Exercise task: Copy the items that run from the start of the records through the line containing "tap(129, 95)", with both ends included.

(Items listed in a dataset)

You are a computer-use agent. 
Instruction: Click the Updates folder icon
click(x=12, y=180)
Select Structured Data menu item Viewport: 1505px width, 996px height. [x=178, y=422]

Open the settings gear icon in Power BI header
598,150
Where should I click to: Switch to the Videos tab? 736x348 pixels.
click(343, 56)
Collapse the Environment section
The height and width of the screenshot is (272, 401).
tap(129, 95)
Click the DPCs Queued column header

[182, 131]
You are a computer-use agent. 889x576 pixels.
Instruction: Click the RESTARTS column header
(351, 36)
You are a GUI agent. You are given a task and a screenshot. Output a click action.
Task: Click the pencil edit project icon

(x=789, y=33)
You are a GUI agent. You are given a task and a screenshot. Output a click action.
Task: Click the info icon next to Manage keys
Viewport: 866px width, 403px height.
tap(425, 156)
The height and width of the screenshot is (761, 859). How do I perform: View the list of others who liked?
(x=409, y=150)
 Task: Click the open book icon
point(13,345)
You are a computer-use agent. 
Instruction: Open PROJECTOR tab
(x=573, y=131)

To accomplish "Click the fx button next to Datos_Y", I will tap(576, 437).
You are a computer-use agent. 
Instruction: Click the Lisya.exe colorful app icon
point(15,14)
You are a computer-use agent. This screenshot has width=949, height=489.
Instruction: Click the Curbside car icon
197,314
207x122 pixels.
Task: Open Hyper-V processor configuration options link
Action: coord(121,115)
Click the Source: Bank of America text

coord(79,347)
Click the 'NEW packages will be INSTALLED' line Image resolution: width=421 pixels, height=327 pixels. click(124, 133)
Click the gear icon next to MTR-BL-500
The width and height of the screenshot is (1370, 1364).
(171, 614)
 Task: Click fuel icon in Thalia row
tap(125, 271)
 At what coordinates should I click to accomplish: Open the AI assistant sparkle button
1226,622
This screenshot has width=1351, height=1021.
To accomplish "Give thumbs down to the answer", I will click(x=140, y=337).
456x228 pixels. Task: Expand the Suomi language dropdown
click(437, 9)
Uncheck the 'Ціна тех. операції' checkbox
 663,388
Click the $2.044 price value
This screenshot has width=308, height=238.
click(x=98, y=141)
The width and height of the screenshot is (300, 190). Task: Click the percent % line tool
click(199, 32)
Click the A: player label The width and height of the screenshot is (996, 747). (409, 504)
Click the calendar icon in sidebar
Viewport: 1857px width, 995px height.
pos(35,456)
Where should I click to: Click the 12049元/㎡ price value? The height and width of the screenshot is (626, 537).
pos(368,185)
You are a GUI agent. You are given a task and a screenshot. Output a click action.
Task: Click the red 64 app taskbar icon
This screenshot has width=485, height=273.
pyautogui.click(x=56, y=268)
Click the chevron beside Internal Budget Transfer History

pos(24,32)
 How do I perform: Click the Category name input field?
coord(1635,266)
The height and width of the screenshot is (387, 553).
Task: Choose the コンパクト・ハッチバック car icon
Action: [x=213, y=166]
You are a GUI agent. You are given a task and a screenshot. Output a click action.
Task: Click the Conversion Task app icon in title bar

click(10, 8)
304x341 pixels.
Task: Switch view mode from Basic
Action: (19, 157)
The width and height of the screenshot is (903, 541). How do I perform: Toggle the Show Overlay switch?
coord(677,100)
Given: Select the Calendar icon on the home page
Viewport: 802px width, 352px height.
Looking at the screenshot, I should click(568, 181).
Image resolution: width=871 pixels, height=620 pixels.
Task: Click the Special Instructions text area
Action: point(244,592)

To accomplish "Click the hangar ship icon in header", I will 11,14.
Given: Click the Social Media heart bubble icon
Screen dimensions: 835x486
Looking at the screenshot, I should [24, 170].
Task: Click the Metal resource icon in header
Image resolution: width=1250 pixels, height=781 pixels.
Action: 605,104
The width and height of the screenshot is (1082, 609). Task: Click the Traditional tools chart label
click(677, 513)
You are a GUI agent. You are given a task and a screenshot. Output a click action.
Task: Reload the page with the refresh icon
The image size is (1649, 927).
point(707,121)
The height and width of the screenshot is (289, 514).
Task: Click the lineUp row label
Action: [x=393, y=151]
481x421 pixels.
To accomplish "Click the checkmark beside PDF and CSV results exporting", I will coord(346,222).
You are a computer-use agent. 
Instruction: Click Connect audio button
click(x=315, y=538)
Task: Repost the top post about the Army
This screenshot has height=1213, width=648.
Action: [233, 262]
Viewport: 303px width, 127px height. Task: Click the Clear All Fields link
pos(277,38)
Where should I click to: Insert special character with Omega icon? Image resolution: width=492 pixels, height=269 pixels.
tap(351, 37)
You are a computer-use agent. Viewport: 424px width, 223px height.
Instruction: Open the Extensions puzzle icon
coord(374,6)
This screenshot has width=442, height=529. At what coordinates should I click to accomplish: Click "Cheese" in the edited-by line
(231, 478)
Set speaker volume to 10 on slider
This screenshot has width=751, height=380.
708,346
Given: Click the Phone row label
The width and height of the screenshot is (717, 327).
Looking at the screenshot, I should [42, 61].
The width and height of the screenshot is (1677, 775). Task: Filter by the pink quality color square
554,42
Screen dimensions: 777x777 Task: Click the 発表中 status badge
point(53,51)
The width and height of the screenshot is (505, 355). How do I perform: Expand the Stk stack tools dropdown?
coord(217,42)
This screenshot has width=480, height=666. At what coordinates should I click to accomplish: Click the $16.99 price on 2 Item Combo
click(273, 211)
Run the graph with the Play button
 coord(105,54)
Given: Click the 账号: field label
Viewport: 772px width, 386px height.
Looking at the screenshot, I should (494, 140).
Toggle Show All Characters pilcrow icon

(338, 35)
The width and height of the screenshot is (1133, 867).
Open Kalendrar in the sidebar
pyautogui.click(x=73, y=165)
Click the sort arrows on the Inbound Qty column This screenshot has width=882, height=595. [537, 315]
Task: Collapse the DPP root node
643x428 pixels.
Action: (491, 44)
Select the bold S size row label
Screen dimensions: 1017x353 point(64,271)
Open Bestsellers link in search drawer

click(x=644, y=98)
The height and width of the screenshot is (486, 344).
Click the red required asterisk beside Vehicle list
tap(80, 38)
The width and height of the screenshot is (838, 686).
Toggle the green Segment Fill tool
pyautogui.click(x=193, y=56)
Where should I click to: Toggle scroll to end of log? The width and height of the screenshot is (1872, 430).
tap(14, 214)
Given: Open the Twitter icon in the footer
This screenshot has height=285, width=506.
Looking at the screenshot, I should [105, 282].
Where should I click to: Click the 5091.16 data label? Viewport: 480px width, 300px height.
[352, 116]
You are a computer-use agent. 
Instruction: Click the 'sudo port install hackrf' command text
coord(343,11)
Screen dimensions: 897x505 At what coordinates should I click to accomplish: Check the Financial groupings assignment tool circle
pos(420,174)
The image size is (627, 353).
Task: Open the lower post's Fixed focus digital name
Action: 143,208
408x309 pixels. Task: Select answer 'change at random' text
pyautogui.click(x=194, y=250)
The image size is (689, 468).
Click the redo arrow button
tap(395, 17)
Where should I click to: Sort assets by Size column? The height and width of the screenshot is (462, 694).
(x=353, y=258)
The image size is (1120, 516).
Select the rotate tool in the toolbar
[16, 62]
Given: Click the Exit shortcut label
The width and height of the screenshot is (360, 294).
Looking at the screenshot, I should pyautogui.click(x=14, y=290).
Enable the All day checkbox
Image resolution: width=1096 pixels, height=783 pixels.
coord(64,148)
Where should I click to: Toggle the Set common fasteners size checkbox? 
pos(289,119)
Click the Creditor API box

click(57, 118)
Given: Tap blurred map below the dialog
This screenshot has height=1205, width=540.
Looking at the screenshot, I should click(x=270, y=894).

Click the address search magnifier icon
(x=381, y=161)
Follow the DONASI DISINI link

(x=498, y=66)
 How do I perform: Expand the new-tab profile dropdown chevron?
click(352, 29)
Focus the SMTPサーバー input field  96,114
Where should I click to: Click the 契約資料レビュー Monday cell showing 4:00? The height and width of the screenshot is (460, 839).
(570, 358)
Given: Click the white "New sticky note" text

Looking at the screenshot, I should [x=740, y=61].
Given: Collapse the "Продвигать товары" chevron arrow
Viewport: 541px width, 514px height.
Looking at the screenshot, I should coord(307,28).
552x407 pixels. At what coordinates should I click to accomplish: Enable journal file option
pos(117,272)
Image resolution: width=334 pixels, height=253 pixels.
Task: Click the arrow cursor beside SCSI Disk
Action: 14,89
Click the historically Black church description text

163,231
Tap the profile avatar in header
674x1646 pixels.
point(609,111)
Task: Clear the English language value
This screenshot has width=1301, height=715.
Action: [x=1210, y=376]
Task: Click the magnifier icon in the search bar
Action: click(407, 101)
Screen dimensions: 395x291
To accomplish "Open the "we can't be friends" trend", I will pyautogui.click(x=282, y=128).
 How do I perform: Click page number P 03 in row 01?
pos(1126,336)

Written solution:
You are a computer-use agent. 
Instruction: Click the Updates folder icon
click(x=12, y=180)
Select Structured Data menu item Viewport: 1505px width, 996px height. [x=178, y=422]

Open the settings gear icon in Power BI header
598,150
Where should I click to: Switch to the Videos tab? 736x348 pixels.
click(343, 56)
Collapse the Environment section
The height and width of the screenshot is (272, 401).
tap(129, 95)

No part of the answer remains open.